AICAR (5-amino-1-beta-D: -ribofuranosyl-
imidazole-4-carboxamide) is an
adenosine analog which improves the recovery of the heart after
ischemia. In some tissues
AICAR enters cells and stimulates
AMP-activated protein kinase (AMPK). We explored the mechanism of cardioprotection in isolated rat hearts. We confirmed that
AICAR (0.5 mM) applied 10 min prior to a 30-min period of
ischemia and present throughout
ischemia and reperfusion caused a substantial improvement in the recovery of developed pressure on reperfusion. However,
adenosine (100 microM) produced no improvement, suggesting that the mechanism of action of
AICAR was not increased endogenous
adenosine production. Measurements of intracellular
sodium concentration ([Na(+)](i)) showed that
AICAR prevented the rapid rise of [Na(+)](i), which normally occurs on reperfusion. Inhibitors of the cardiac
sodium-hydrogen exchanger (NHE1) also protect the heart from ischemic damage and also prevent the rapid rise of [Na(+)](i) on reperfusion, suggesting that
AICAR might cause the inhibition of NHE1. We tested this possibility on isolated rat ventricular myocytes in which the recovery of pH(i) after NH(4)Cl exposure provides a measure of NHE1 activity.
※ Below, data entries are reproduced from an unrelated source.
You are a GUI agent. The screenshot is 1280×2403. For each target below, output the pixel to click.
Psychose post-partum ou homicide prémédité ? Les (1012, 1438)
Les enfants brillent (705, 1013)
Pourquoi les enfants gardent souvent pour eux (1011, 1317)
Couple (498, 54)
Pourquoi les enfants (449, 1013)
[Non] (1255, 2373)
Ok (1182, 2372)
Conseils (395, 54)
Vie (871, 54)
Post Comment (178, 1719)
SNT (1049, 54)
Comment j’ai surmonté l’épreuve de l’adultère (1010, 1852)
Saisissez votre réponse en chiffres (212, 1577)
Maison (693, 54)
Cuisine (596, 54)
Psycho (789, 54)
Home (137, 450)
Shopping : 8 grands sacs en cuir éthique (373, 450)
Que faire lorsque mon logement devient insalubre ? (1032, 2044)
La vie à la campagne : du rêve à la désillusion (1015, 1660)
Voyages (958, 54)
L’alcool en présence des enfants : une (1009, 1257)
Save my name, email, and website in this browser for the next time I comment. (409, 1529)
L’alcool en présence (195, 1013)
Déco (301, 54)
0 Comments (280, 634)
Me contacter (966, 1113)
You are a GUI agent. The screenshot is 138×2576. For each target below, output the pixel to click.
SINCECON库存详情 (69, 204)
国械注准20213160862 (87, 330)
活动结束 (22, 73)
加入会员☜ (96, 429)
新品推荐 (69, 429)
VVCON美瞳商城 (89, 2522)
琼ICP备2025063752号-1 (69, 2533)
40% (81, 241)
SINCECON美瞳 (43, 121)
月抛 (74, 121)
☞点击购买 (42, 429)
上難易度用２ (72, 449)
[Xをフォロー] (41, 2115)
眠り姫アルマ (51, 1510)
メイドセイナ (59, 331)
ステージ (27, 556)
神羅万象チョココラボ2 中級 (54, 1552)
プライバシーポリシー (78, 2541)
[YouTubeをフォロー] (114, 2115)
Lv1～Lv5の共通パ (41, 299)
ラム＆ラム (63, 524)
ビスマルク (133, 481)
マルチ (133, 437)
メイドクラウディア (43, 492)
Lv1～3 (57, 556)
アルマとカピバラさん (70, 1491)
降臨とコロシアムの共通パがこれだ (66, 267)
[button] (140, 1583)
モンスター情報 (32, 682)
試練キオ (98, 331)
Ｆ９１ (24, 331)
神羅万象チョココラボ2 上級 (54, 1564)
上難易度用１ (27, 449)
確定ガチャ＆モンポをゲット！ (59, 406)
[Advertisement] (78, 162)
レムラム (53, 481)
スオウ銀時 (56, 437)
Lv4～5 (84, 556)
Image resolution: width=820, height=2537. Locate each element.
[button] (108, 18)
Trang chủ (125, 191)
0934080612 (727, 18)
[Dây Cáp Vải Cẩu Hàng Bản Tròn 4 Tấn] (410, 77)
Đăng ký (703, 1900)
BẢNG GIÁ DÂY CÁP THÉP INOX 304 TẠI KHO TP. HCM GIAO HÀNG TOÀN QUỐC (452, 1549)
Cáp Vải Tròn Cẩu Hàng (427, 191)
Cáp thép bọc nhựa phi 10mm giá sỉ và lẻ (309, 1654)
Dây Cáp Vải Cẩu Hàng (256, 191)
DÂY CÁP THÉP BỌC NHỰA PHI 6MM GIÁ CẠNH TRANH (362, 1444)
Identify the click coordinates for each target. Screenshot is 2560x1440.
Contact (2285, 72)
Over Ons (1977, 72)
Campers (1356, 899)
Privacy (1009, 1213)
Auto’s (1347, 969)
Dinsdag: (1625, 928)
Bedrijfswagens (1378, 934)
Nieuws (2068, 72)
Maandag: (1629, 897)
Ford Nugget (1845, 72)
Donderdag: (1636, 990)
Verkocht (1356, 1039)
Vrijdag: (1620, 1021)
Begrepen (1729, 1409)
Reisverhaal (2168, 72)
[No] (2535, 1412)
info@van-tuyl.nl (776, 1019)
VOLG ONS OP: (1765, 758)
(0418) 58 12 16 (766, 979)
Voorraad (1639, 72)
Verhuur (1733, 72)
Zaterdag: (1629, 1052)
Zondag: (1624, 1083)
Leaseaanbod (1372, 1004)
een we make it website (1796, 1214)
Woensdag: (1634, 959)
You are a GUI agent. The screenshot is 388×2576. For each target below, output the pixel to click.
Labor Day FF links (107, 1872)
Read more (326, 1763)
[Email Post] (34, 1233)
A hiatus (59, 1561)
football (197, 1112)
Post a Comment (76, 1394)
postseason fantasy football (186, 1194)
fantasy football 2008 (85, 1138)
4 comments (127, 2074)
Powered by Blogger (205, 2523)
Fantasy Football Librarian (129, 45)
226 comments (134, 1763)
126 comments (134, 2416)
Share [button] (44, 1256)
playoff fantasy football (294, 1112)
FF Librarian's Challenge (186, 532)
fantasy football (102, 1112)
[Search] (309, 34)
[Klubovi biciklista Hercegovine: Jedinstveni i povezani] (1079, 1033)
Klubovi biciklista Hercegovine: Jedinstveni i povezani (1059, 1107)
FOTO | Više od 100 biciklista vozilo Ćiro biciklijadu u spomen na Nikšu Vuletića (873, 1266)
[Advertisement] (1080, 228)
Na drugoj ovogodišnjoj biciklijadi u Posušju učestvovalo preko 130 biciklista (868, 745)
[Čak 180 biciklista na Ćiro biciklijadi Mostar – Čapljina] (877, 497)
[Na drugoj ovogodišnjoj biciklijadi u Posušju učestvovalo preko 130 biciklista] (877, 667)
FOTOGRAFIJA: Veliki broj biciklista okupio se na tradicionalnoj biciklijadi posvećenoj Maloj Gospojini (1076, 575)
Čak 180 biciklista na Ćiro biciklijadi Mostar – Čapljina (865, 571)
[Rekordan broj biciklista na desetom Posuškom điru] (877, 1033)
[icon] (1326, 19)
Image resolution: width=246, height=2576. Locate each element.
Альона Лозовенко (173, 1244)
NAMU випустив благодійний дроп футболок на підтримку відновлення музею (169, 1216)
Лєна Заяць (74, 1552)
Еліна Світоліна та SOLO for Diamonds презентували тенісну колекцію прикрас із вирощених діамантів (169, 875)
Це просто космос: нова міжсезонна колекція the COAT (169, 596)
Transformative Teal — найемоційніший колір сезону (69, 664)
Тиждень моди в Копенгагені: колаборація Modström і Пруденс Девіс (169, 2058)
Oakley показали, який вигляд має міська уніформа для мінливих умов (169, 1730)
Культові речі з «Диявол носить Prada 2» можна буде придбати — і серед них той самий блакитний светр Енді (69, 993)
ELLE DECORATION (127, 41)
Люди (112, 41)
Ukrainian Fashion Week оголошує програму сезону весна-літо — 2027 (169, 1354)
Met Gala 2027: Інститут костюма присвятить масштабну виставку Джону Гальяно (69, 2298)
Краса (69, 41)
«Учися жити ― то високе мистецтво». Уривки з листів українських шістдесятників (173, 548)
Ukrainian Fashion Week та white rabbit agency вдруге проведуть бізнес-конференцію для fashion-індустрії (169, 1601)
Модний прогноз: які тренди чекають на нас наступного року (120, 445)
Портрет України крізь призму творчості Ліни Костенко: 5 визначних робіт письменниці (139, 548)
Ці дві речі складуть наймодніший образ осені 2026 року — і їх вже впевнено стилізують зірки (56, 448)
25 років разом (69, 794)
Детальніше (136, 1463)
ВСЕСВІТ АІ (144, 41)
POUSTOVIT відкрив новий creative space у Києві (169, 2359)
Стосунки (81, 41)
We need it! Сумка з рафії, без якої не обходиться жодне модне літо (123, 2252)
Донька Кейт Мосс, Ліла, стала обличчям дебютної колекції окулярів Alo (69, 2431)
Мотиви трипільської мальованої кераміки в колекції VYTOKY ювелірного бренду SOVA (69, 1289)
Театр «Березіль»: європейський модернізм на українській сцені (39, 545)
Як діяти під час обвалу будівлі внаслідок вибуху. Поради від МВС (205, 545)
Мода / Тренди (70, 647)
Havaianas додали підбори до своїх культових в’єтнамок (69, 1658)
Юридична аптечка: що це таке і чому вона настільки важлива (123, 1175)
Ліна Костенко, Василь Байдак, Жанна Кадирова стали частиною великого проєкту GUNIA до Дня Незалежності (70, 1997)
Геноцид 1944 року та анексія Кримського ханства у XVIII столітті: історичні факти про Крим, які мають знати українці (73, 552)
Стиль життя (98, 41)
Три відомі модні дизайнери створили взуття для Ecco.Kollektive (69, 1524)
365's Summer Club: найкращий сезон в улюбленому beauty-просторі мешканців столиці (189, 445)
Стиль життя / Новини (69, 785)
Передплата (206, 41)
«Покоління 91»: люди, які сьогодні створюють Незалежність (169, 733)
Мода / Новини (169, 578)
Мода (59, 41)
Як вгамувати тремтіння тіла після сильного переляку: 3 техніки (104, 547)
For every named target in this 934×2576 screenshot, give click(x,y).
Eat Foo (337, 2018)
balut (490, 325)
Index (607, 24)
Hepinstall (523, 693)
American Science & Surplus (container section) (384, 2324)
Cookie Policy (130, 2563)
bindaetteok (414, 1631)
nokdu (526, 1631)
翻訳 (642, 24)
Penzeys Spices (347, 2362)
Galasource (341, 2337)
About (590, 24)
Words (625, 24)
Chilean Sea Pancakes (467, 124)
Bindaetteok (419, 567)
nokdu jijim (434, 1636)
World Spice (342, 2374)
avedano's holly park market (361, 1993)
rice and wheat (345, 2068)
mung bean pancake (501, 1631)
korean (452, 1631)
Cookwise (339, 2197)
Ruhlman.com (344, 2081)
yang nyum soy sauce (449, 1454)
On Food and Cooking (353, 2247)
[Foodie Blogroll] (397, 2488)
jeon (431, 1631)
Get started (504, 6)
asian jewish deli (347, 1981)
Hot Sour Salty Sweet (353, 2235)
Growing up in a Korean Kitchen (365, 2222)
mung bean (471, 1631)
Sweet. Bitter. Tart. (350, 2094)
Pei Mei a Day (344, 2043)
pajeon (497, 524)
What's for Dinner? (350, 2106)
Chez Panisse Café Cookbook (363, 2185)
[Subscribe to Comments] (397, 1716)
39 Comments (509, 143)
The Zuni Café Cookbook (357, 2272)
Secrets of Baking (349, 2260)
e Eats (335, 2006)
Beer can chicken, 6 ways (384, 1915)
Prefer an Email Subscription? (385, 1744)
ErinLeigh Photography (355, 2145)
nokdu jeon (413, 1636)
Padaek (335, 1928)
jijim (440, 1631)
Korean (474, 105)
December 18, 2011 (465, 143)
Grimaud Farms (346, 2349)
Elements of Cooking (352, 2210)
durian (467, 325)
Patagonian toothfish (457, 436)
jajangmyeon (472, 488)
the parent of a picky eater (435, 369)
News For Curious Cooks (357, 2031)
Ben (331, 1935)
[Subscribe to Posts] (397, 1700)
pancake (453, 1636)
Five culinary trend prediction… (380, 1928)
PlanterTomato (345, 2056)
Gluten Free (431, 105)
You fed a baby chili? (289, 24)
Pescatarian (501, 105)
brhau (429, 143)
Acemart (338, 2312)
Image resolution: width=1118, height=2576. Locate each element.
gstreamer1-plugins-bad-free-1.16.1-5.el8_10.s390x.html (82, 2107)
AICAR (0.5 micromM) inhibited NHE1 activity in response to an
acid load by about 80%. To test whether the
AICAR-induced inhibition of NHE1 arose through
adenosine, we used the
adenosine receptor blocker
8-sulfophenyltheophylline (8-SPT) and found that it had no measureable effect. To test whether the
AICAR-induced inhibition of NHE1 might occur through the activation of AMPK, we measured the activity of two
isoforms of AMPK. Surprisingly, activity was reduced, whereas in many other tissues
AICAR increases AMPK activity. Furthermore, this effect of AMPK was blocked by 8-SPT, suggesting that the inhibition of AMPK arose through an
adenosine-receptor-related pathway. We conclude that
AICAR inhibits NHE1 through an unidentified pathway. This inhibition may make a contribution to the cardioprotective effects of
AICAR.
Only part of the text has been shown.